Laissez respirer votre couple !
Toi + moi = nous. Mais où est passé le “je” ? Pour ne pas se perdre dans son couple et le nourrir sans l’épuiser, une seule solution : cultiver la (bonne) distance et affirmer son identité.
« Le mariage, c’est quand un homme et une femme ne font plus qu’un. Le plus difficile, c’est de savoir lequel ! » Cette boutade de Woody Allen résume à merveille la problématique du couple. Tout ce qui paraît magique au début – partager le même lit, les mêmes goûts, les mêmes amis, les mêmes loisirs, les mêmes tics de langage – conduit trop souvent non seulement à l’appauvrissement du sentiment amoureux (sinon à sa mort), mais aussi, parfois, à la sensation de perdre son identité. Le « nous » remplaçant le « je », l’entité couple finit par absorber les individus. La relation transforme l’autre en une prolongation de soi, en un double à la fois prévisible et invisible. Le désir s’éteint, la lassitude gagne.
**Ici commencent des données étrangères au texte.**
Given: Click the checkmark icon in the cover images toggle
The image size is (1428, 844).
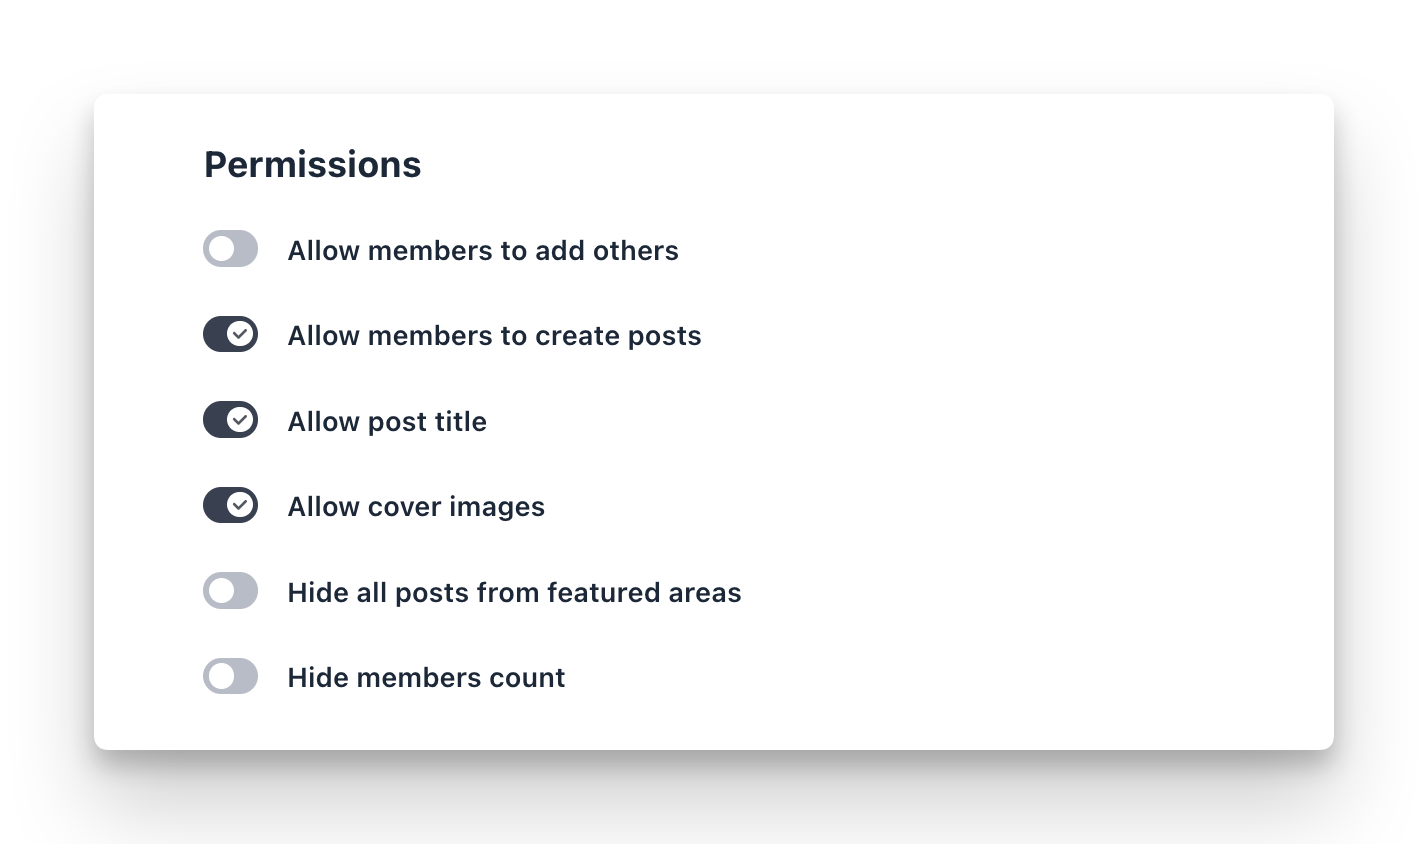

Les thérapeutes de couple le confirment : quand on étouffe dans son couple, on n’est plus en mesure d’y voir clair dans ses sentiments. Parce que l’on a perdu son désir, son énergie. Paradoxalement, c’est peut-être le bon moment pour se questionner, sur soi et sur la relation. Suis-je dans une relation cannibale, qui fait que je ne me nourris que de l’autre ? Suis-je suffisamment sécurisé(e) affectivement pour le laisser s’épanouir en dehors de notre couple ? Est-ce que je ne me suis pas dilué(e), perdu(e) de vue dans la relation à deux ? Autant de pistes qui peuvent ouvrir de nouvelles voies au couple et lui redonner l’oxygène qui lui manquait.
1 - Rester deux
« Au bout de quelques années, je ne savais plus qui j’étais, mon “je” était noyé dans le “nous”, raconte Nadine, 42 ans, mariée depuis douze ans. Plus rien de lui ne me surprenait, je prévoyais ses gestes, ses paroles. J’avais envie de tout plaquer, j’étouffais… » Nadine n’a pas tout plaqué. Elle a décidé de « faire rentrer de l’air dans sa vie » en se lançant dans une activité bénévole qui lui a permis d’exister en dehors de son couple, de se faire de nouvelles relations, mais aussi et surtout de retrouver une énergie et un enthousiasme contagieux. Au bout de quelques mois, elle s’est retrouvée « plus autonome, plus rayonnante et… plus amoureuse ! »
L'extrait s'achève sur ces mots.